Non che Copernico, Galileo o Keplero siano i diretti
responsabili della crisi nichilistica di cui è
preda la nostra epoca. Reale lo sa bene e se la prende
piuttosto contro una certa ideologia che pretende
di trovare un'etica, un qualche valore assoluto nella
ricerca della tecno-scienza mentre al contrario essa
produce una certa "disumanizzazione e spersonalizzazione
dell'uomo".
I riferimenti per quest'analisi di Reale sono
molti. Dalla critica alla civiltà dell'Homo
videns di Giovanni Sartori al catastrofismo della
"bomba informatica" di Paul Virilio passando
per Gadamer e Popper. Internet, new media,
tv: ecco la caverna platonica nella quale noi uomini
del XXI secolo saremmo ingabbiati. Un ammonimento
nel quale risuonano le parole di Edmund Husserl. “La
crisi dell'esistenza europea – affermava nel
1937 il padre della fenomenologia - ha solo due sbocchi:
il tramonto dell'Europa, nell'estraniazione rispetto
al senso razionale della propria vita, la caduta nell'ostilità
allo spirito e nella barbarie oppure la rinascita
dell'Europa dallo spirito della filosofia, attraverso
un eroismo della ragione capace di superare definitivamente
il naturalismo”. Ovvero il superamento di quello
sguardo rivolto esclusivamente verso il puro dato
matematizzabile e quantificabile e che dimentica la
radice spirituale della stessa scienza.
“Il compito più arduo, oggi, consiste
nel tentare di porre rimedio allo squilibrio sempre
crescente fra il progresso tecnologico ed economico,
da un lato, e il mancato progresso dell'uomo nelle
dimensioni spirituale, etica e sociale, dall'altro.

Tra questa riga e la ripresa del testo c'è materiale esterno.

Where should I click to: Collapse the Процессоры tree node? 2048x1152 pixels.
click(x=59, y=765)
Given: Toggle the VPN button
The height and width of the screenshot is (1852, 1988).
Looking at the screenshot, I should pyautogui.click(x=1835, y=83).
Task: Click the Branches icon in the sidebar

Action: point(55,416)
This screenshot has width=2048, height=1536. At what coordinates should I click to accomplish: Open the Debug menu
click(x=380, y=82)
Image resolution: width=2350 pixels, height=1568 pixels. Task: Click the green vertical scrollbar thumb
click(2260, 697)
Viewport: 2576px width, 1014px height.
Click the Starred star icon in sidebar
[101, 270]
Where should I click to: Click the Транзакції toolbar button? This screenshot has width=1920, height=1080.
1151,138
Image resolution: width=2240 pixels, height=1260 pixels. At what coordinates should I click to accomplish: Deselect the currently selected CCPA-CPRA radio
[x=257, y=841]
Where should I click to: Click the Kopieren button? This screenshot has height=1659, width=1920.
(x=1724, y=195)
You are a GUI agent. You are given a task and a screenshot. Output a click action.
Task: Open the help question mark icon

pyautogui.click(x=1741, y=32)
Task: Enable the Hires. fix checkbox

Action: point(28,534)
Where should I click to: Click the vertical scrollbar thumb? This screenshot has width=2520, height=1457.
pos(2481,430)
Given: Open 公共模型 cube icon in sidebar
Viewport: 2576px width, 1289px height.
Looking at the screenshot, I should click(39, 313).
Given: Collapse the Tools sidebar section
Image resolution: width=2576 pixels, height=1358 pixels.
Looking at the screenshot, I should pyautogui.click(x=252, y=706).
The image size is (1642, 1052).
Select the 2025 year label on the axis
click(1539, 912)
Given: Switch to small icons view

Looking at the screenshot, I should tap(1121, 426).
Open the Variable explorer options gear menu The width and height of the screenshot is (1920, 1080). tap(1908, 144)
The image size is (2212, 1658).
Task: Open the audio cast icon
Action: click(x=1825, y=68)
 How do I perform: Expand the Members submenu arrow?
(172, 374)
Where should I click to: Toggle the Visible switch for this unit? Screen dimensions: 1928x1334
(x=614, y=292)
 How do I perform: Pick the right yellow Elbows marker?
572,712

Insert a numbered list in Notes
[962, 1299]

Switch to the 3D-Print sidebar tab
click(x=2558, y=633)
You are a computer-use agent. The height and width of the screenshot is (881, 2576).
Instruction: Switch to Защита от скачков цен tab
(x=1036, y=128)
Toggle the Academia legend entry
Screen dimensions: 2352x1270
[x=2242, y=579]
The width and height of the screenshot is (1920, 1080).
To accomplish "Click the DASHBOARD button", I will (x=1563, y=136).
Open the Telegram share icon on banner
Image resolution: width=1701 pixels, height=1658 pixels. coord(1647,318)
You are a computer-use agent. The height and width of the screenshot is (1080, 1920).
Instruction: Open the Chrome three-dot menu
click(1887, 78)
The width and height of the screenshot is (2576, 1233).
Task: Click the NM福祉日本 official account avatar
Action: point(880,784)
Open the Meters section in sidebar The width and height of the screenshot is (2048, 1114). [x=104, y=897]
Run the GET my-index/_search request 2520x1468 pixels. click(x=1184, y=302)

Anzi, sconcerta il fatto che l'uomo sembri aumentare
sempre più ciò che ha mentre
regredisce in ciò che è”.
Essere o avere? Reale non ha dubbi: l'Europa deve
recuperare i valori caduti nell'oblio. Quella "cura
dell'anima" va riscoperta, come ha insegnato
il filosofo cecoslovacco Jan Patocka. “Il principio
assiologico fondativo di una comunità europea
non potrà che essere quello umanistico-cristiano,
in base al quale l'Europa si è generata e costituita”.
Contro qualsiasi forma di relativismo culturale, l'identità
europea, spiega in conclusione Reale, dovrà
avere basi solide per permettere l'incontro (inevitabile)
con le culture diverse, con l'Altro. “Il multiculturalismo
porta alla Bosnia e alla Balcanizzazione; è
l'interculturalismo che porta all'Europa”. L'autore
condivide le parole di Sartori. Per la convivenza
pacifica delle culture è necessario che le
identità siano ben definite. Pena la scomparsa
delle stesse, dell'Europa in primo luogo. Una reductio
ad unum dell'identità culturale del Vecchio
continente non solo è auspicabile, ma è
anche obbligata per poter tenere insieme il mosaico
europeo. Ovviamente, sotto la luce del messaggio cristiano.